Saya selalu berdoa padaNya, ridhoi hidup saya ya Allah, tuntun saya terus senantiasa menjadi orang yang beriman, sekeras apapun caranya, seberat apapun jalannya, saya ingin tetap di sini. Saya pikir inilah kemudian cara Allah menjawab doa saya. Sejak akhirnya saya menyetujui untuk mengenal Farid dan mengizinkannya bertandang ke rumah, niat saya adalah karena Allah, demi Allah, untuk Allah. Saya yakin dia akan menjadi imam sekaligus pembimbing untuk saya, karena itulah yang utama saya butuhkan. Saya masih tak mengerti mengapa Farid dengan sangat yakinnya ingin menikahi saya bahkan di hari kedua kita berkenalan. Tapi saya mensyukuri itu, terimakasih ya Allah. Tak habis pertanyaan untuk mempertanyakan bagaimana kami bisa bersatu saat ini, yang kami yakini adalah kami memang berjodoh, insyaAllah.

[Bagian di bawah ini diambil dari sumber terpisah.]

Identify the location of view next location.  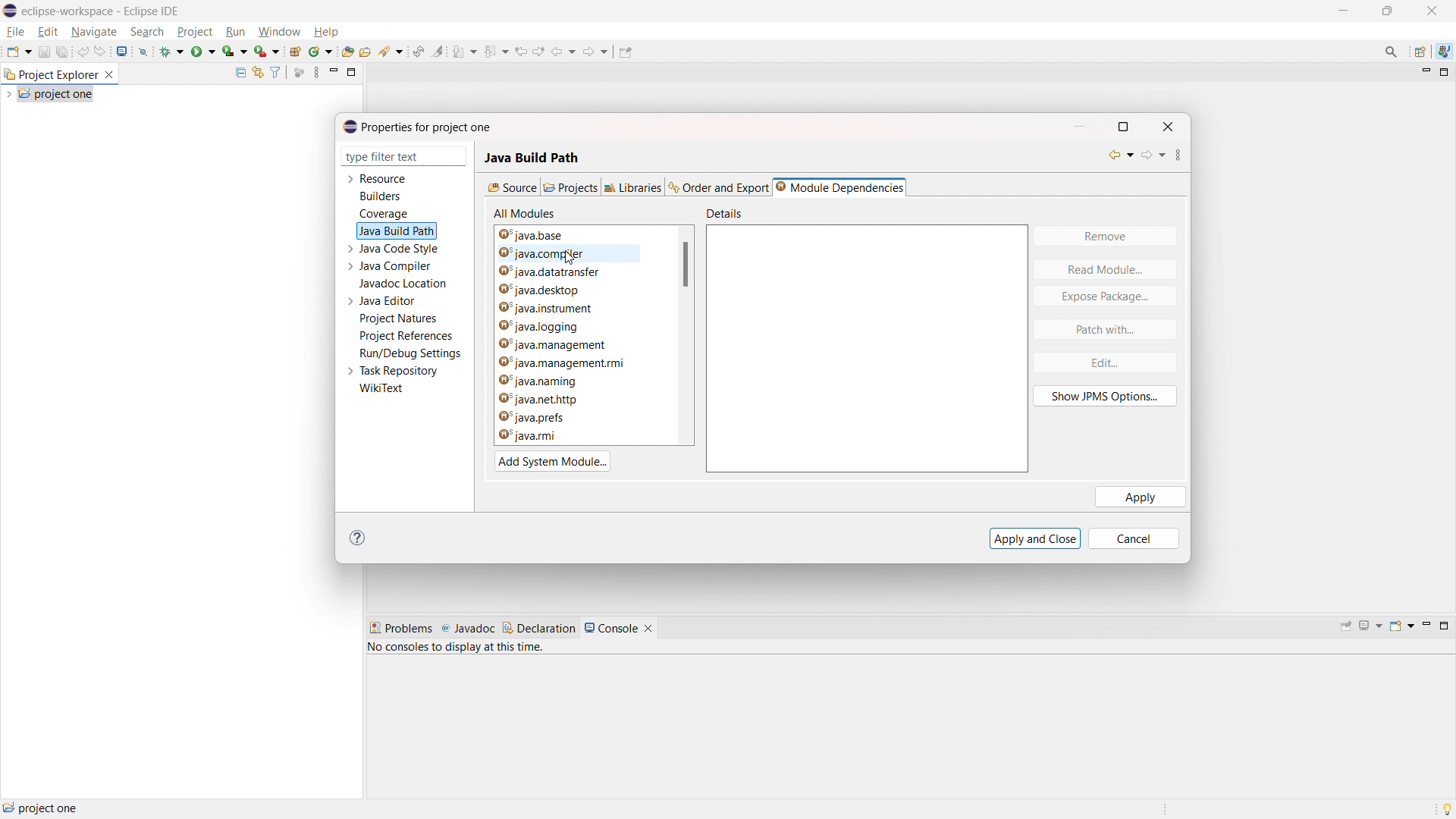
(538, 50).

Detik-detik ijab qobul -yang tidak biasa- kemarin masih terasa suasana haru, tegang, dan bahagianya. Allah melancarkan semuanya, alhamdulillah.

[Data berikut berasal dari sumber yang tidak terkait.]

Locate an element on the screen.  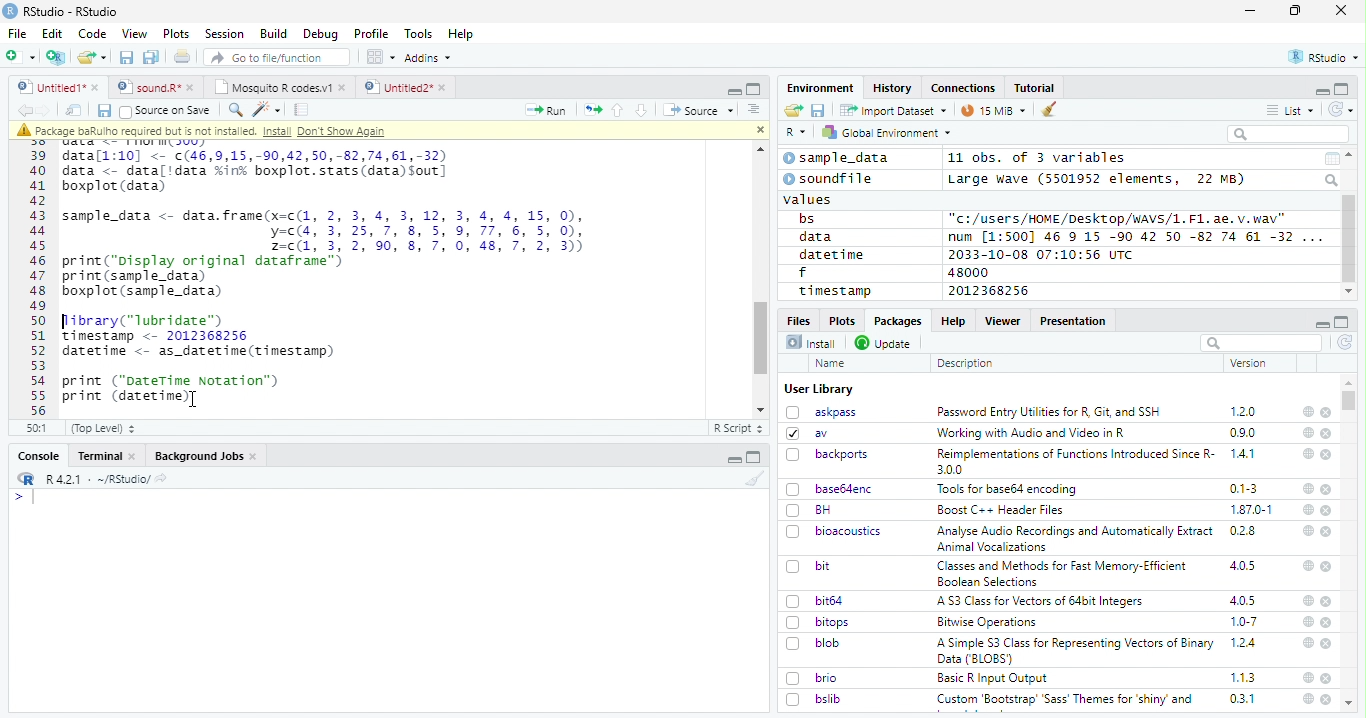
search bar is located at coordinates (1259, 342).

Kalau ditanya apa bahagianya menikah? Maka saya yang belum ada 2 hari menikah, cuma bisa menjawab, kamu punya teman mengobrol di atas tempat tidur, berbagi segala rasa, tanpa takut dosa, justru bernilai ibadah.

Percayalah, perjalanan setelah menikah memang tidak akan mudah, justru ini adalah sebuah amanah. Saya harus berusaha menjadi istri yang taat pada suaminya, Farid berusaha menjadi suami yang bertanggungjawab di mata Allah untuk istrinya.

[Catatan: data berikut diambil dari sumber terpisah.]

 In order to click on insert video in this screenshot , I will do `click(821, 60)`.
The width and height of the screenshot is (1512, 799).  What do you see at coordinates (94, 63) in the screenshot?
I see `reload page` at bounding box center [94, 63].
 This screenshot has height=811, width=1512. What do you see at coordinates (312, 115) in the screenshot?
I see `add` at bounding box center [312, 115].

Kita sama-sama belajar sebagai bentuk syukur untuk anugerah terindah hadiah dari Allah, yaitu menikah.

You got the point yet? No?
Maka beranilah untuk menikah dan rasakan sendiri. Kata Farid, menikah itu tidak berat, yang berat hanya satu, di awal ketika akan memutuskan menikah. First step is always the hardest :)

Terimakasih untuk semua doa dan ucapannya, semoga yang mendoakan dipermudah jalannya dalam menemukan jodoh.
Farid-Nana

Thursday, 28 May 2015

Cerita Ustadz di Suatu Siang

Mumpung saya ingat, dan saya belum sempat menulisnya. Sabtu 23 Mei 2015, setelah sholat dzuhur berjamaah di Masjid Office BIU1, ustadz baru (yang masih muda dan cakap) itu memulai ceramahnya. Salah satu yang saya sukai dari kehadiran ustadz baru di masjid office ini adalah, setiap hari ada cerita yang Beliau sampaikan, entah 15-20 menit tapi lumayan untuk menyegarkan rohani. Hari itu, dia mengawali cerita tentang seorang guru mengaji yang sedang mengajar muridnya anak-anak kecil membaca surat Al-Fathihah. Sampai di bagian:

"... shiratalladzina an’amta alaihim ... "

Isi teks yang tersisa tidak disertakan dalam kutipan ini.